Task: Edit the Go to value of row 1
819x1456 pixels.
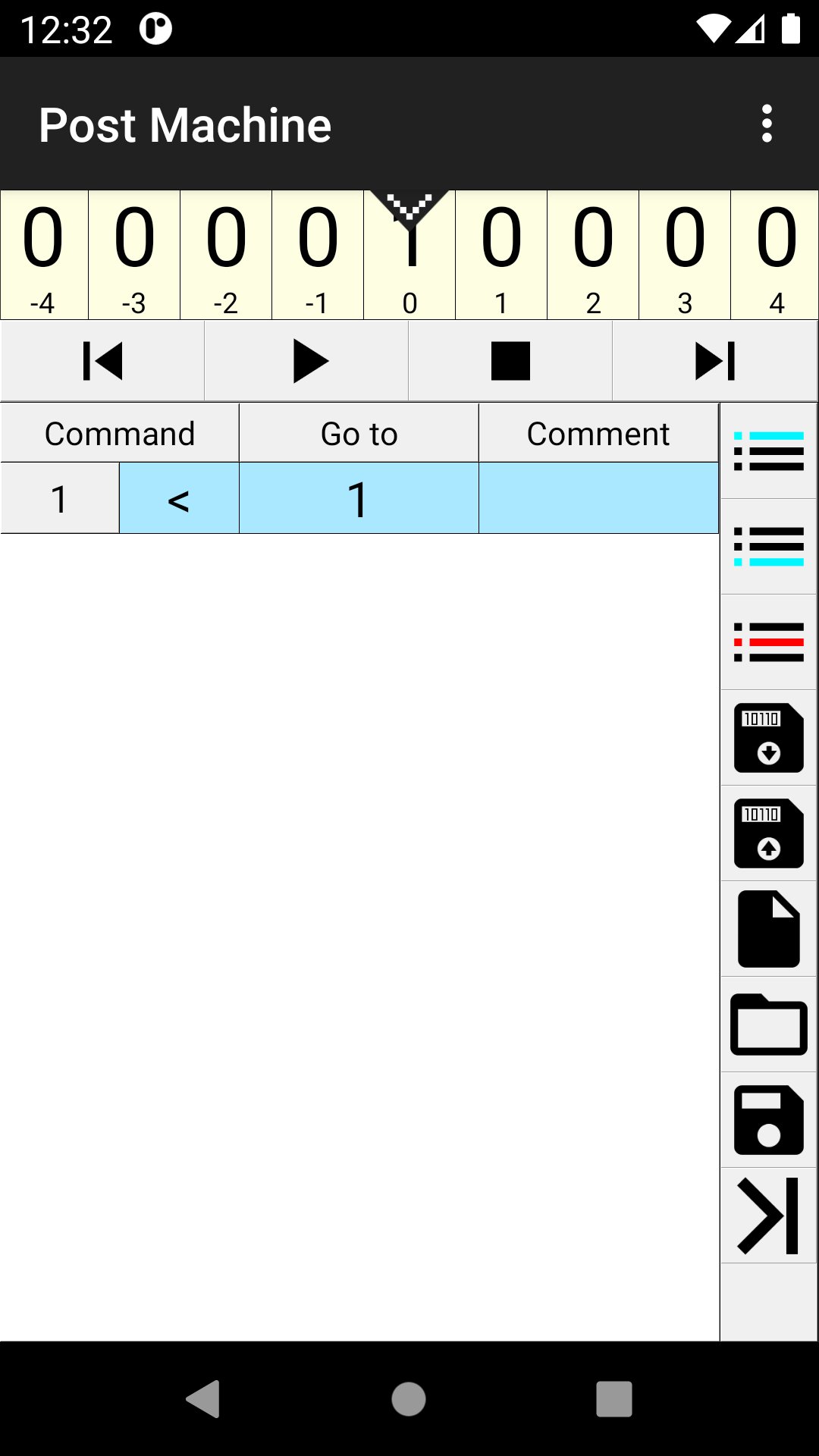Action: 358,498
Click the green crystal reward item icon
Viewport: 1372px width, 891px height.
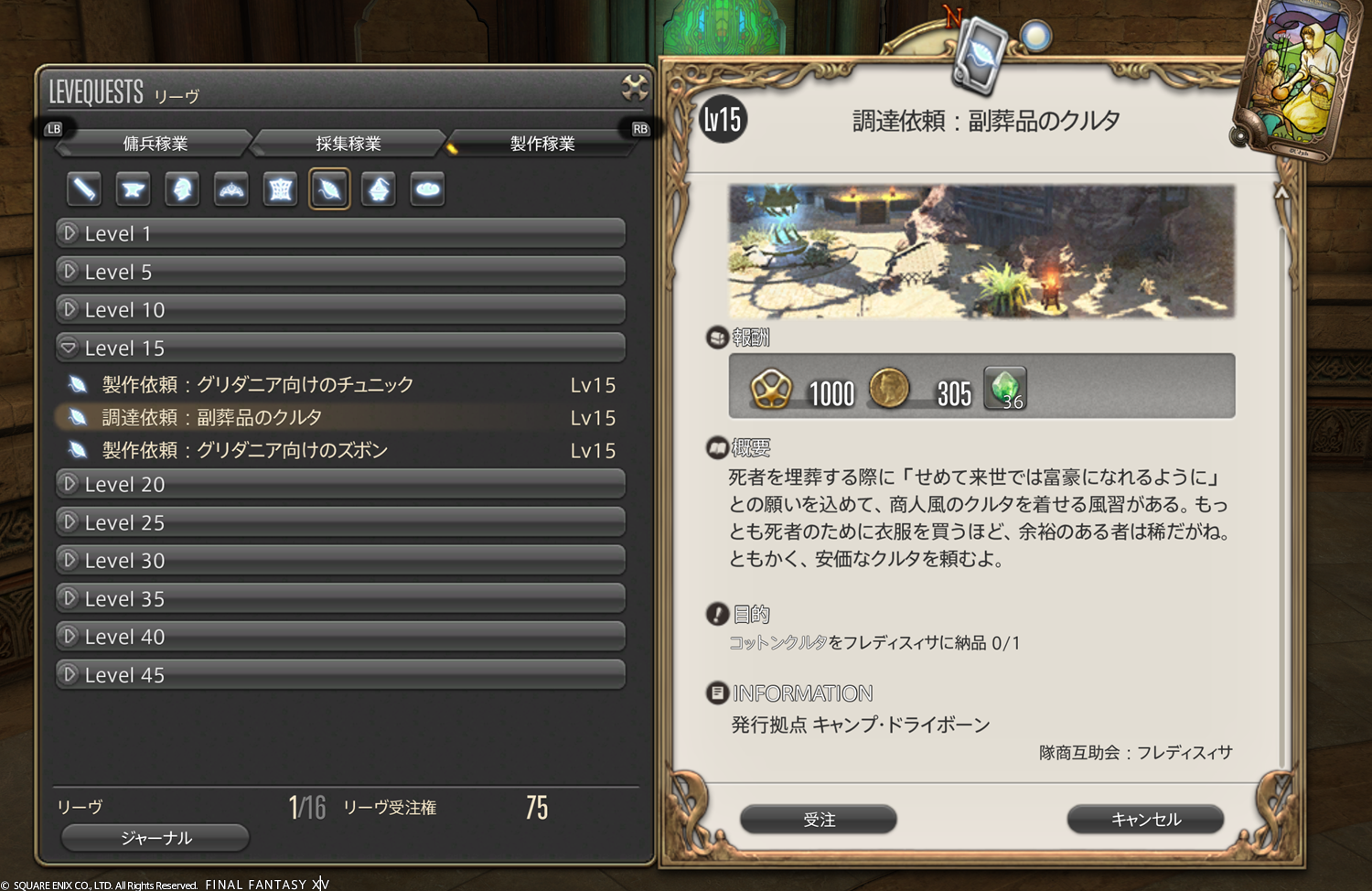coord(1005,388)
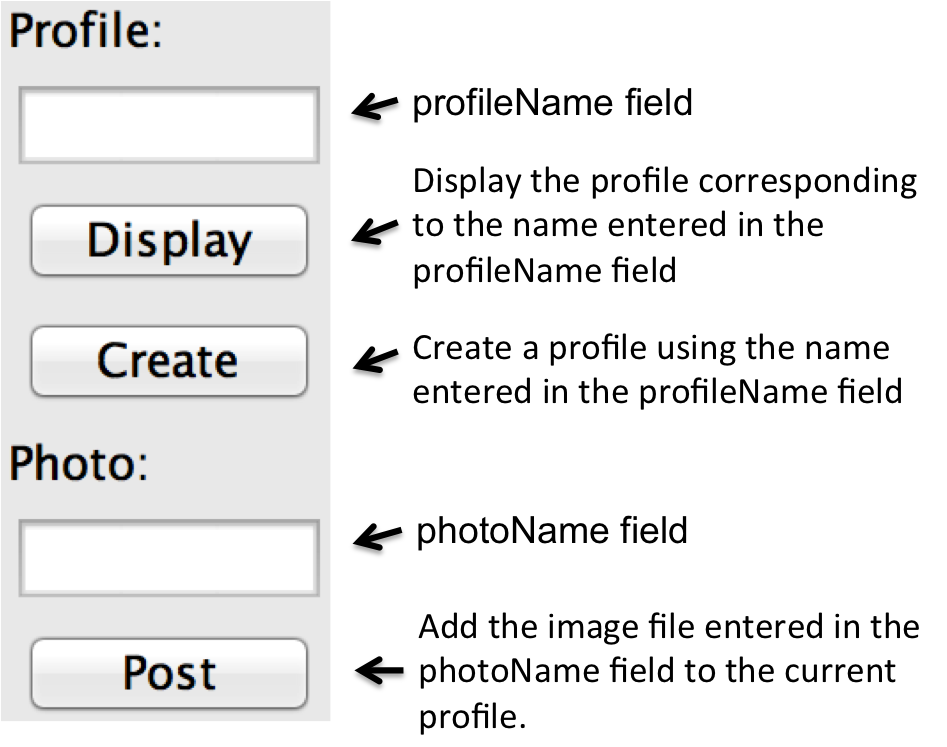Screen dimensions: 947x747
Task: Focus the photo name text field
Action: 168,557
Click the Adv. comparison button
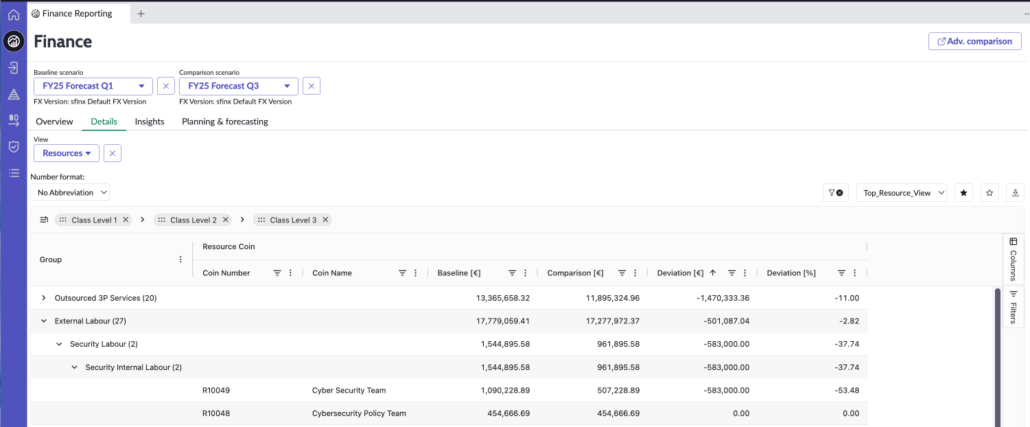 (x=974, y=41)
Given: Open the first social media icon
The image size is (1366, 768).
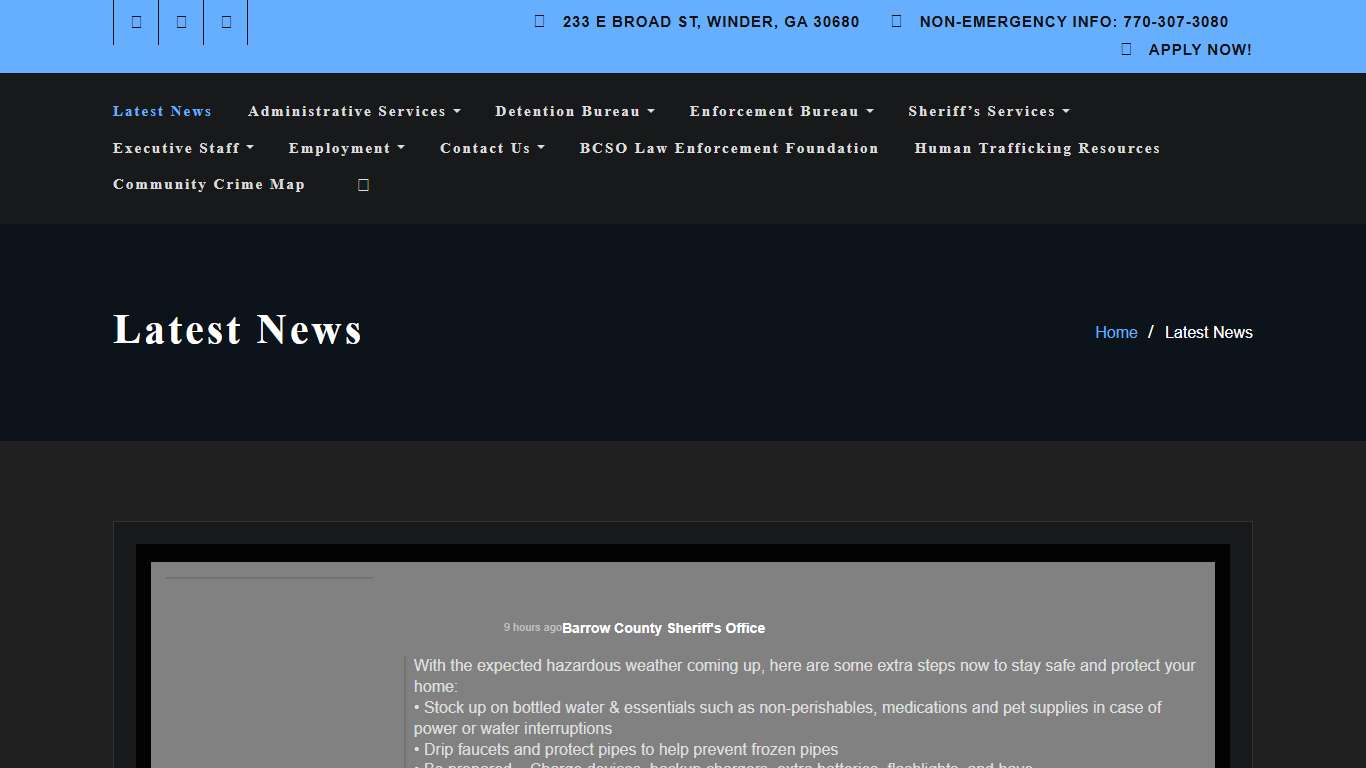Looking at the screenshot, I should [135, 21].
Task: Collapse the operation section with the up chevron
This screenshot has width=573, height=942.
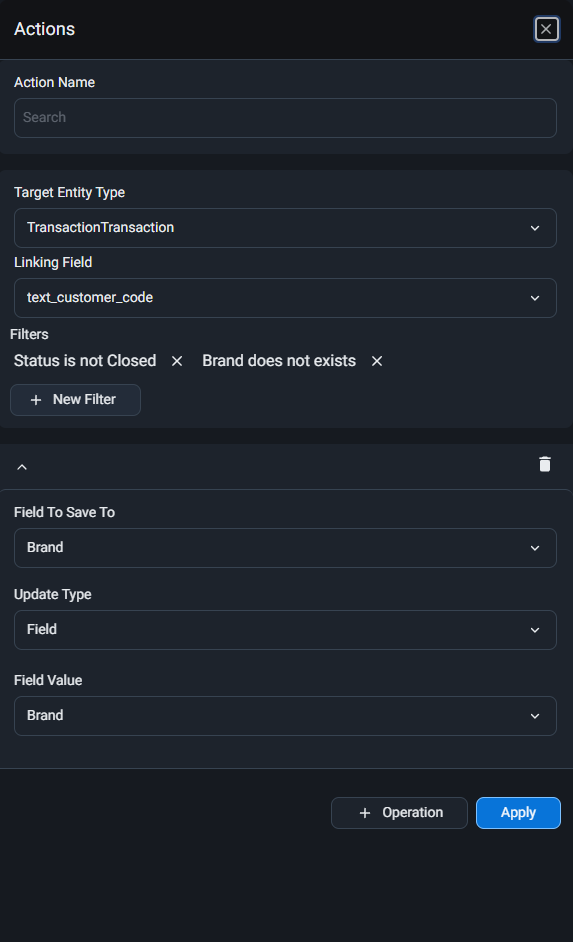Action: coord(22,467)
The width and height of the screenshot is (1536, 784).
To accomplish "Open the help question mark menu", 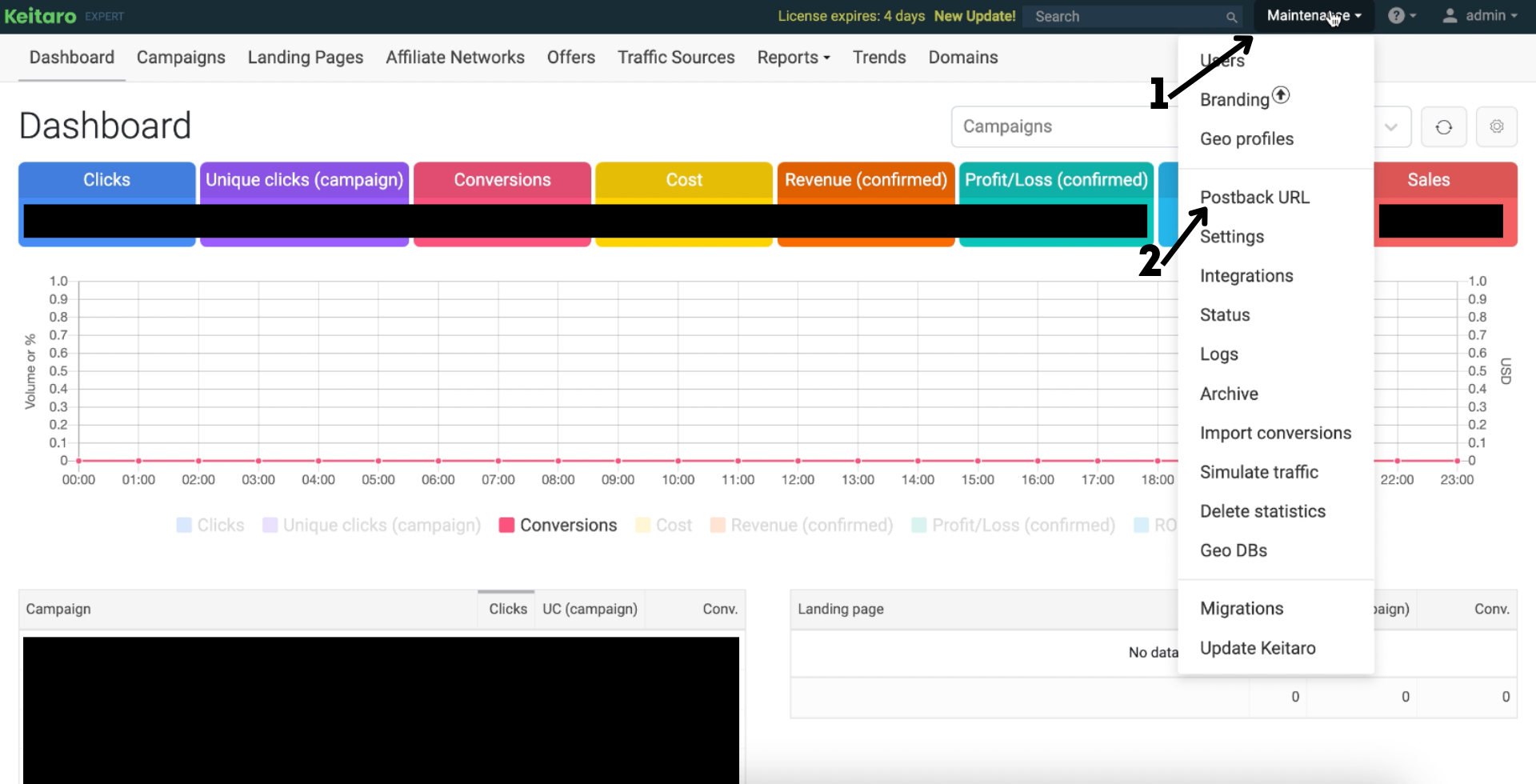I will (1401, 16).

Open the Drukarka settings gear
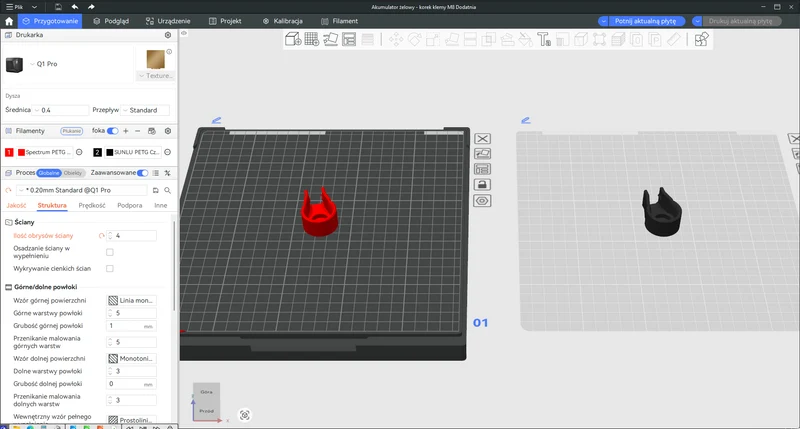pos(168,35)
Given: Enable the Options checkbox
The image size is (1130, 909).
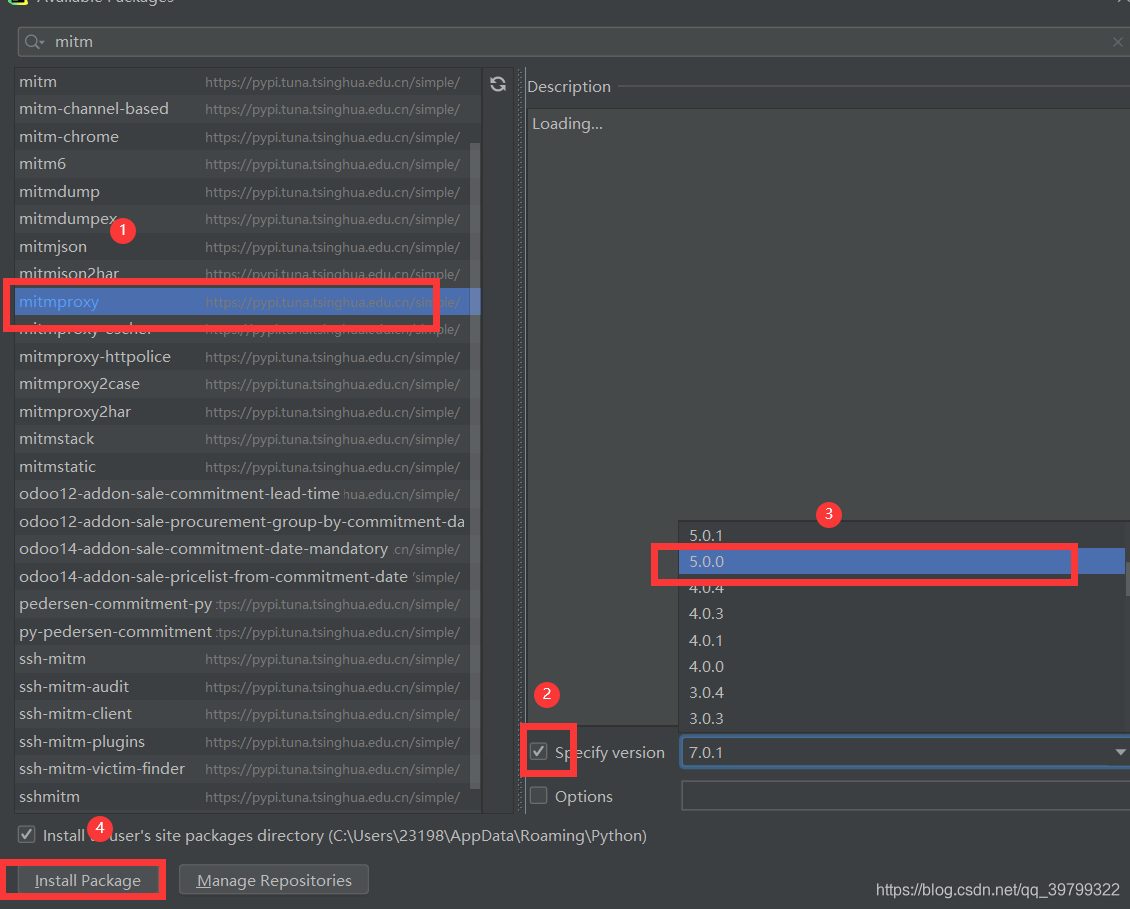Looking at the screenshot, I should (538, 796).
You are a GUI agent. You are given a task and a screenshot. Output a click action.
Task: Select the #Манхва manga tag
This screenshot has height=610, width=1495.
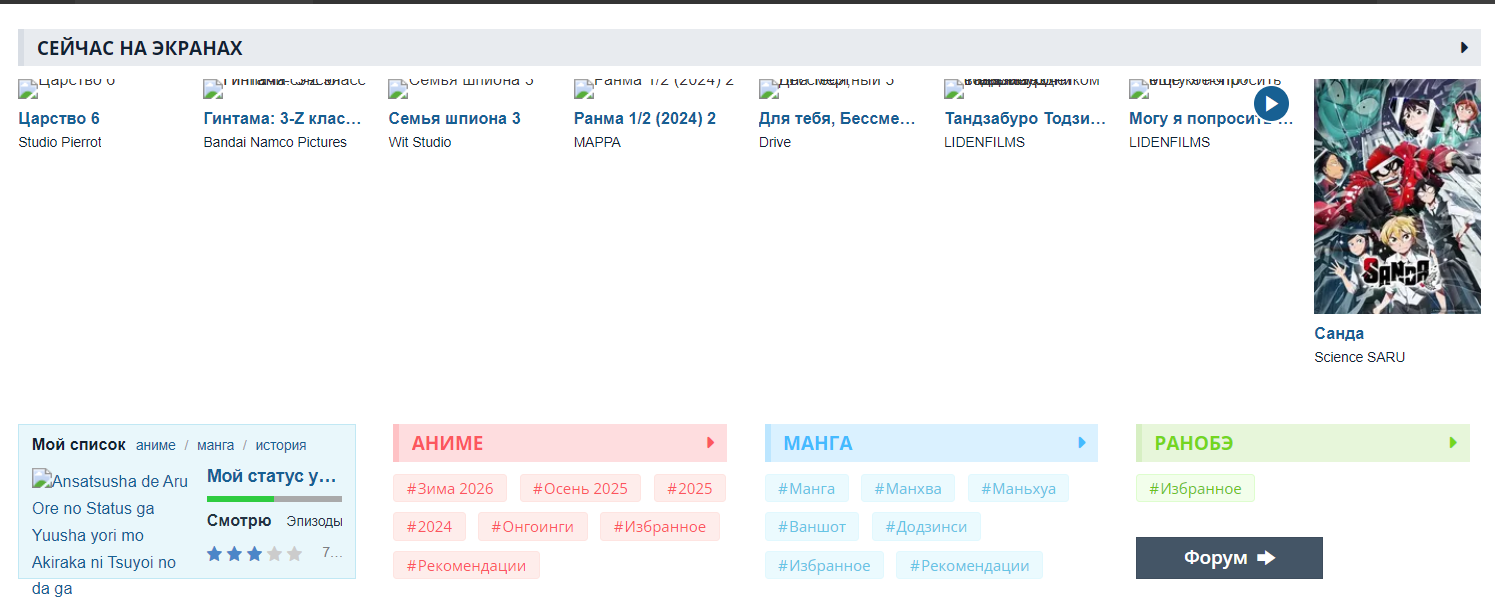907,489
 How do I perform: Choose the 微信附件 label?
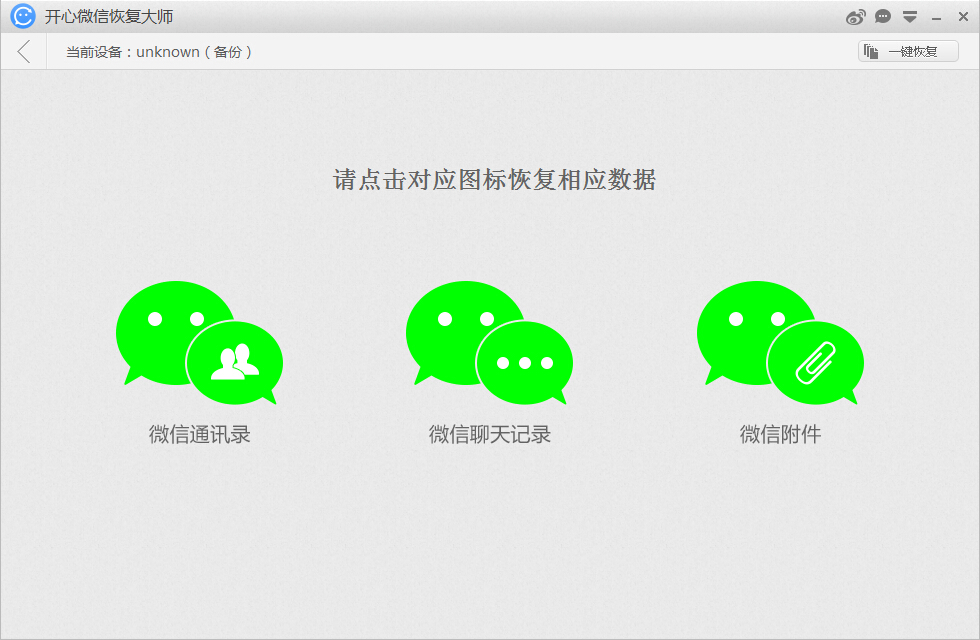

> **Work task**: Pull every line with the word "icon" from the data.

> **Task output**:
Click the green crystal reward item icon
Given: Open the first social media icon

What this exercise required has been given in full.